Here is the list of classes to perform feature extraction and its parameters.

* :py:class:`facereclib.features.Linearize`: Just puts the elements of the preprocessed data to one vector.
  There are no parameters to this class.

* :py:class:`facereclib.features.Eigenface`: Extracts eigenface features from the preprocessed data, after training the extractor using the preprocessed data from the training set.
  These features are based on the :ref:`bob.learn.linear <bob.learn.linear>` package.

  - ``subspace_dimension``: The number of kept eigenfaces.

* :py:class:`facereclib.features.DCTBlocks`: Extracts *Discrete Cosine Transform* (DCT) features from (overlapping) image blocks.
  These features are based on the :py:class:`bob.ip.base.DCTFeatures` class.
  The default parametrization is the one that performed best on the BANCA database in [WMM+11]_.

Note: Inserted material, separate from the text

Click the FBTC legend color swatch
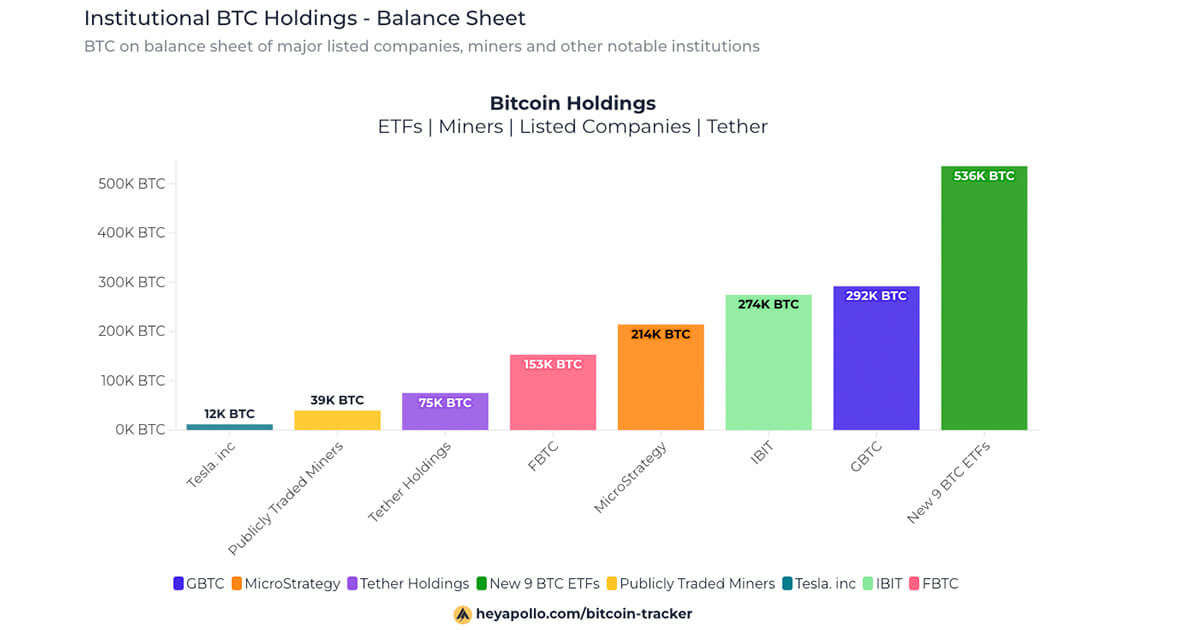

  - ``block_size``: The size of the blocks that will be extracted.
    This parameter might be either a single integral value, or a pair ``(blocK_height, block_width)`` of integral values.
  - ``block_overlap``: The overlap of the blocks in vertical and horizontal direction.
    This parameter might be either a single integral value, or a pair ``(blocK_overlap_y, block_overlap_x)`` of integral values.
  - ``number_of_dct_coefficients``: The number of DCT coefficients to use. The actual number will be one less since the first DCT coefficient (which should be 0, if normalization is used) will be removed.
  - ``normalize_blocks``: Normalize the values of the blocks to zero mean and unit standard deviation before extracting DCT coefficients. Default is ``True``.
  - ``normalize_dcts``: Normalize the values of the DCT components to zero mean and unit standard deviation. Default is ``True``.

* :py:class:`facereclib.features.GridGraph`: Extracts Gabor jets in a grid structure [GHW12]_ using functionalities from :ref:`bob.ip.gabor <bob.ip.gabor>`.

  - ``gabor_...``: The parameters of the Gabor wavelet family, with its default values set as given in [WFK97]_.
  - ``normalize_gabor_jets``: Perform Gabor jet normalization during extraction? Default: ``True``.
  - ``extract_gabor_phases``: Store also the Gabor phases, or only the absolute values.
    Possible values are: ``True``, ``False``, ``'inline'``, the default is ``True``.

    .. note::
      Inlining the Gabor phases should not be used when the :py:class:`facereclib.tools.GaborJets` tool is employed.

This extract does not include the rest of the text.